By Stephen Culp
NEW YORK (Reuters) -U.S. stocks advanced on Monday as market participants looked ahead to this week’s slew of megacap earnings, economic data and the Federal Reserve’s monetary policy meeting.
All three major U.S. stock indexes advanced, with the tech-laden Nasdaq enjoying the largest percentage gain.
The S&P 500 notched yet another record closing high.
With the bellwether index up 3.3% so far in the first month of 2024, BlackRock raised its overall U.S. stocks view to “overweight” from “neutral.”
“Today is the calm before the storm,” said Ryan Detrick, chief market strategist at Carson Group in Omaha. “This is a truly headline-driven week, with earnings, the Fed, the jobs report and ongoing geopolitical uncertainties.”
“So with stocks at all time high, if we see any disappointments that could upset the apple cart and cause some well-deserved volatility,” Detrick added.
A spate of earnings from high profile tech and tech-adjacent momentum stocks waits in the wings, starting on Tuesday with Alphabet Inc and Microsoft Corp, Qualcomm Inc and Wednesday and culminating on Thursday with Apple Inc, Amazon.com and Meta Platforms Inc.
Other closely watched results include General Motors Inc on Tuesday, Boeing Co on Thursday, with oil supermajors Exxon Mobil Corp and Chevron Corp wrapping up the week on Friday.
The Federal Open Markets Committee is scheduled to convene on Tuesday for its two-day monetary policy meeting, at which its voting members are widely expected to leave the key Fed funds target rate unchanged at 5.25% to 5.50%.
“Powell is probably going to be somewhat cautious. The Fed doesn’t want to be burned by inflation, and will push back on the (expected) March cut as a near certainty,” Detrick said.
Fed Chair Jerome Powell and other policymakers have warned not to expect interest rate cuts before inflation cools down to its average 2% annual target, but have also vowed to remain agile as they respond to economic data.
This week’s roster of economic reports includes the labor market, with the Job Openings and Labor Turnover Survey, ADP, fourth-quarter employment costs, productivity, and planned layoffs, and the January employment report on Friday.
Case-Shiller home prices, consumer confidence, the Institute for Supply Management’s purchasing managers’ index, construction spending and factory orders are also on deck.

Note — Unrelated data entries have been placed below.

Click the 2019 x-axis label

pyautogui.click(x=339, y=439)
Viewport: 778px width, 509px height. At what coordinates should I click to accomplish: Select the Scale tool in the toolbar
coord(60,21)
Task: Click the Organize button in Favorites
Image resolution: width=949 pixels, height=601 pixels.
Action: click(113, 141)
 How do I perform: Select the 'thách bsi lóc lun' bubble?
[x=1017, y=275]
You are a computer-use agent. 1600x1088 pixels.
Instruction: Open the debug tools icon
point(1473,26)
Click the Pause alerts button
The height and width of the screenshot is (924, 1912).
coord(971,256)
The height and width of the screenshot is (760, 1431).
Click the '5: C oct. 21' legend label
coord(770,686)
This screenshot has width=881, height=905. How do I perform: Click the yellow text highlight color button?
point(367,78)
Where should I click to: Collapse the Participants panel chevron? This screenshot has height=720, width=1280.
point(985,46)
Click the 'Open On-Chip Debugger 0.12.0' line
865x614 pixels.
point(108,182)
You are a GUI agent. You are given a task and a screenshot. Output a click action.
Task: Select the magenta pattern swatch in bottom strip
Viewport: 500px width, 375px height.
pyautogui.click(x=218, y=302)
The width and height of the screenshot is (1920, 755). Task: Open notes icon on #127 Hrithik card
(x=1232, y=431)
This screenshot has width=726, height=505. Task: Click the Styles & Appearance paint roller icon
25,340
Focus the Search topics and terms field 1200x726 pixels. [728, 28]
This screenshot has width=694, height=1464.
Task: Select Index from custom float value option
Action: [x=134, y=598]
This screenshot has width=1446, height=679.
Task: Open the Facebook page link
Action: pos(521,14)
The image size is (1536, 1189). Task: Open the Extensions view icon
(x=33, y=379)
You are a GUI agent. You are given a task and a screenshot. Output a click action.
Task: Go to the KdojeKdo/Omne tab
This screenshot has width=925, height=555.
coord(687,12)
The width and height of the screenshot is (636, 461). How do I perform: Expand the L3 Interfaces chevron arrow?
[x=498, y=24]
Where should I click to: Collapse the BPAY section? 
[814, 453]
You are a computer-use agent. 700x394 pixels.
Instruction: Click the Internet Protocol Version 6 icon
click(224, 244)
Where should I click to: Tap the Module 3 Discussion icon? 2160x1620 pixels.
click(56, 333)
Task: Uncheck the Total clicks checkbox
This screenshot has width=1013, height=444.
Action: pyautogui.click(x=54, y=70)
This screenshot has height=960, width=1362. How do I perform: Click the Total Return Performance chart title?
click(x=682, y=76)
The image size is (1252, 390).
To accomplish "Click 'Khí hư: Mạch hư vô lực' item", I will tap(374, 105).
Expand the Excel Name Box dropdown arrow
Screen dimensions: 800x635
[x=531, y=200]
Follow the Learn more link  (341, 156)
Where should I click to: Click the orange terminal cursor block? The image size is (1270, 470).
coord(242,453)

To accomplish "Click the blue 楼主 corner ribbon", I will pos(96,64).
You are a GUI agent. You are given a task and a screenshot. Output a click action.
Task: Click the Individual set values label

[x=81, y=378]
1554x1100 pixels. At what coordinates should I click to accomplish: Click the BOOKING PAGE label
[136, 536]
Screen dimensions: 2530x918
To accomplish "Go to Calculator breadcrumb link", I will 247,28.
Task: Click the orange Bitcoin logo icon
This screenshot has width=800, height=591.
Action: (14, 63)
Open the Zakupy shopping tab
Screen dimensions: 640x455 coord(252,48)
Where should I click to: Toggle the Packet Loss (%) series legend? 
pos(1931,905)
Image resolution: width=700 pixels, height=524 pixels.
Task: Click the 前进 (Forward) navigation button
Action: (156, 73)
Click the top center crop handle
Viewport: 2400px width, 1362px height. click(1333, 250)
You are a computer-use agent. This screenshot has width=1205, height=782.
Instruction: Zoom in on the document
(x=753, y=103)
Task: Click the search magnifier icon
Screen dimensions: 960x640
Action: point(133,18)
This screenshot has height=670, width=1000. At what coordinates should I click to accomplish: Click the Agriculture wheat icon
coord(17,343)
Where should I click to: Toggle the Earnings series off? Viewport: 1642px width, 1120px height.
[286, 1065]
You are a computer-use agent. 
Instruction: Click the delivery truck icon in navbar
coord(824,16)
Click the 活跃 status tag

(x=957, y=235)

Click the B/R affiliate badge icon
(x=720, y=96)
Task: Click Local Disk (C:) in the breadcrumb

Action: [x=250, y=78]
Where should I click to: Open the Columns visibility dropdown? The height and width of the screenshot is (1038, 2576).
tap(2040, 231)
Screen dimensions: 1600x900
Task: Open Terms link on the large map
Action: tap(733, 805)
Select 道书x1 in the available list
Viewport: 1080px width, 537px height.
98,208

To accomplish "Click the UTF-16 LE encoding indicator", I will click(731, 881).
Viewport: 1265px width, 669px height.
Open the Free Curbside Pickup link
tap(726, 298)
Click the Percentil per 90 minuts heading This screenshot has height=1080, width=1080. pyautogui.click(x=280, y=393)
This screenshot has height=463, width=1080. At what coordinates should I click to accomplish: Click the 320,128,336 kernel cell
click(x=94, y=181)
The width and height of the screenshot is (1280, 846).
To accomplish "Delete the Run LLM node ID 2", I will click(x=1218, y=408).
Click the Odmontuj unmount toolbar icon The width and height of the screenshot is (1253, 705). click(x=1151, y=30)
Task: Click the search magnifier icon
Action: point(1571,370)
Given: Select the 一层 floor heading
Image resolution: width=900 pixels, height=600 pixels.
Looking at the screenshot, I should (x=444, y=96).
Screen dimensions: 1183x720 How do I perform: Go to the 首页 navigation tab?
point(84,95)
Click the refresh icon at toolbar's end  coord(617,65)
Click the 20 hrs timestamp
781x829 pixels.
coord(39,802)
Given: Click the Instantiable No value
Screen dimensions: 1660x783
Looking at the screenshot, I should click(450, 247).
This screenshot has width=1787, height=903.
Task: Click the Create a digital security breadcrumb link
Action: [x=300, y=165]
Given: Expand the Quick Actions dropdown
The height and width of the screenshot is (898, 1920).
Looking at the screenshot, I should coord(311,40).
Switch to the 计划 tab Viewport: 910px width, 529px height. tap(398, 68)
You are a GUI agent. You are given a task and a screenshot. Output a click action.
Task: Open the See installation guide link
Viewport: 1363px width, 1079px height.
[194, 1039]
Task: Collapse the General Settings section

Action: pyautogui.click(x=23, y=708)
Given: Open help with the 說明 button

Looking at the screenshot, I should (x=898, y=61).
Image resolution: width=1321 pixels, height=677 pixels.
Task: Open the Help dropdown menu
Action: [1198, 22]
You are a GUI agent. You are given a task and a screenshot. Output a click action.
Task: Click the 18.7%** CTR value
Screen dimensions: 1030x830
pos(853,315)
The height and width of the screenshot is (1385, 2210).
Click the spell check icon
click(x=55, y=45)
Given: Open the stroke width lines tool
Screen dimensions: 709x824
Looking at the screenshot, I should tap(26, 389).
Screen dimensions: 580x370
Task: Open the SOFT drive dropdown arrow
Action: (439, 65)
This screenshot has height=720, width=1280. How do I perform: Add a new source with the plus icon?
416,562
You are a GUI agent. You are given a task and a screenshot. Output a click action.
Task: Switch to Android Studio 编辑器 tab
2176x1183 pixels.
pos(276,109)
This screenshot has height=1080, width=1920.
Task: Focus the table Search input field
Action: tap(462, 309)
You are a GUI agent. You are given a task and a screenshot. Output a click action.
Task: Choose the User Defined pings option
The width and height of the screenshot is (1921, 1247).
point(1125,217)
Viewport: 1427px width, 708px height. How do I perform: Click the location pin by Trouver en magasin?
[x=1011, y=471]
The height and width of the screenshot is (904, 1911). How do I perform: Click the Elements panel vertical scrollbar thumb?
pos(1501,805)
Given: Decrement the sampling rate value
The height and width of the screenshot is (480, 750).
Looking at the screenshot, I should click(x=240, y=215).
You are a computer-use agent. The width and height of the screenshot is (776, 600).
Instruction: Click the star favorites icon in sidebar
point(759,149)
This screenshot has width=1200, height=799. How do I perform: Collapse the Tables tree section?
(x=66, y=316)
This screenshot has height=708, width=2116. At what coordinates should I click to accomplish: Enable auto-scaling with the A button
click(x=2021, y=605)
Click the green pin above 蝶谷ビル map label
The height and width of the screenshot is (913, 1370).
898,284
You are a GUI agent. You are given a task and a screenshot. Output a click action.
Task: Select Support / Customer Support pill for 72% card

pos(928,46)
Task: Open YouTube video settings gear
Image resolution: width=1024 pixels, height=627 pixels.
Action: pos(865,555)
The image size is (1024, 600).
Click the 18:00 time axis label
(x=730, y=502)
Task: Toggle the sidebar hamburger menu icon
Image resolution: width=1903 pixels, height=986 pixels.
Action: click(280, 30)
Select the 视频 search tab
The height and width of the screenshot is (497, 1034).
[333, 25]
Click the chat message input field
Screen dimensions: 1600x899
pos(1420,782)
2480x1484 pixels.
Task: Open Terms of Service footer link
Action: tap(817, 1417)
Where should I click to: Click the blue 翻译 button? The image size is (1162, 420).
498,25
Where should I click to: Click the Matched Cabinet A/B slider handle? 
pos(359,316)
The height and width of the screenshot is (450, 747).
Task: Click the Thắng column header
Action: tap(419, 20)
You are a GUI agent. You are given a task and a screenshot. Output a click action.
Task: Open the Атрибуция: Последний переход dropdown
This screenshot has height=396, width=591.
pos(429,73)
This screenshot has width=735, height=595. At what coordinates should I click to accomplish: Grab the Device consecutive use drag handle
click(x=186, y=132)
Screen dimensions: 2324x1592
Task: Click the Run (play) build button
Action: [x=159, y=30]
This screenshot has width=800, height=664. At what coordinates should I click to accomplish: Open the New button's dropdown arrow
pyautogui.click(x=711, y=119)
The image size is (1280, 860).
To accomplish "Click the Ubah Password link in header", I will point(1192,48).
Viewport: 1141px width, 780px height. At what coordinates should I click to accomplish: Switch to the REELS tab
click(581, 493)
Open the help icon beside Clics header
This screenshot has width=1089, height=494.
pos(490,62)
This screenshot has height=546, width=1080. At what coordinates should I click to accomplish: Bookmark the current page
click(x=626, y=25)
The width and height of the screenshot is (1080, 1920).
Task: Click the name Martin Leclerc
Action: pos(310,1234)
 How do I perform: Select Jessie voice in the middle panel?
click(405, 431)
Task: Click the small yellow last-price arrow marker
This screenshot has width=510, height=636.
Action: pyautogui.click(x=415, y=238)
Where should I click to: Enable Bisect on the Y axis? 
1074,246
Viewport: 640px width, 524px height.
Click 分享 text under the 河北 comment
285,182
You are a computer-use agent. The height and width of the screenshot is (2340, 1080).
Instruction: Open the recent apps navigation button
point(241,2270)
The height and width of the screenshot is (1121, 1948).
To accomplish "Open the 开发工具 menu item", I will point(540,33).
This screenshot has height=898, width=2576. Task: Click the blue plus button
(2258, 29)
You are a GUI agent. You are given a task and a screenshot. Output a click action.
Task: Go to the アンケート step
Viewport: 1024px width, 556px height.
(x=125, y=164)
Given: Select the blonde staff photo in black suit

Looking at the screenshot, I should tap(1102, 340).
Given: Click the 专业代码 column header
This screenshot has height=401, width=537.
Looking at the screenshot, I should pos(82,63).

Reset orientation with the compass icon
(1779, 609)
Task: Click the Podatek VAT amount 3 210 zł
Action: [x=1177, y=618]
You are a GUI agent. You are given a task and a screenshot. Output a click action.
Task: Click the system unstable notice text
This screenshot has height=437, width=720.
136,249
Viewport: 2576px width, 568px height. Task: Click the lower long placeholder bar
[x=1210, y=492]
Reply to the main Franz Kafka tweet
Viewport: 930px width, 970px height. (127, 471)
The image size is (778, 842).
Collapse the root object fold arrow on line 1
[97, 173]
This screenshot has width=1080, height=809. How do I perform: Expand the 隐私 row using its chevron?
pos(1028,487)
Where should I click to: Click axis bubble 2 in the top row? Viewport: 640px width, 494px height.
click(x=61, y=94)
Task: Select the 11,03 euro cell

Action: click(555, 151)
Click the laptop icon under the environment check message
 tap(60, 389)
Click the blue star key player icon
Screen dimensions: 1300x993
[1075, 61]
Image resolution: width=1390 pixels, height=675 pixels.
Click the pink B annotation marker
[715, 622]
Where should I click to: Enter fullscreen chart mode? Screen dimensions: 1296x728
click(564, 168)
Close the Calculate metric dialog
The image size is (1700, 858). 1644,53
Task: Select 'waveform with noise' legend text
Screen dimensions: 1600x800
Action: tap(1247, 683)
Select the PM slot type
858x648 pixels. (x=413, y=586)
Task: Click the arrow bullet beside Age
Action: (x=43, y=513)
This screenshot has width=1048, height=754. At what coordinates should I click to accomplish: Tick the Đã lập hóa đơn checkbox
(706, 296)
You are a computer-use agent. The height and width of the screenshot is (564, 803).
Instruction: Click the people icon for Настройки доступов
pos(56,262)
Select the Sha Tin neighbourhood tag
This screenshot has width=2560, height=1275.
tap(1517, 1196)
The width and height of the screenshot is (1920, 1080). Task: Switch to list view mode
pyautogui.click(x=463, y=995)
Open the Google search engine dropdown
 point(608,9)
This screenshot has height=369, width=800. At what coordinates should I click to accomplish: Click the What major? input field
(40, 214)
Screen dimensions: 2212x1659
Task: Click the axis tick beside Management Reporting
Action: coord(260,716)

Robust economic data of late – particularly last week’s strong gross domestic product and personal consumption expenditures data – have simultaneously calmed fears of imminent recession and tossed cold water on hopes that the Fed would begin cutting interest rates as soon as March.
The Dow Jones Industrial Average rose 224.02 points, or 0.59%, to 38,333.45. The S&P 500 gained 36.96 points, or 0.76%, at 4,927.93 and the Nasdaq Composite advanced 172.68 points, or 1.12%, to 15,628.04.
Ten of the 11 S&P 500 sector indexes rose, led by consumer discretionary, up 1.37%, followed by a 0.97% gain in information technology.
Energy sector was the sole declining sector.
Tesla Inc surged 4.2% after the electric car maker revealed capex plans.
Robot vacuum maker iRobot slid 8.8% as the company and Amazon scrapped merger plans in the face of opposition from EU antitrust regulators.
Meta Platforms rose 1.7% after brokerage Jefferies raised its target price on the stock to $455 from $425.
Warner Bros Discovery lost 1.2% as brokerage Wells Fargo downgraded the streaming platform to “equal weight” from “overweight.”
Financial technology firm SoFi Technologies jumped 20.2% after posting a fourth-quarter profit.
Stocks on the NYSE scored 397 new highs and 50 new lows.
On the Nasdaq 2,975 stocks rose and 1,314 fell as advancing issues outnumbered decliners by a roughly 2.3-to-1 ratio.
The S&P 500 posted 45 new 52-week highs and no new lows while the Nasdaq recorded 226 new highs and 101 new lows.
Volume on U.S. exchanges was relatively light, with 10.3 billion shares traded, compared to an average of 11.5 billion shares over the previous 20 sessions.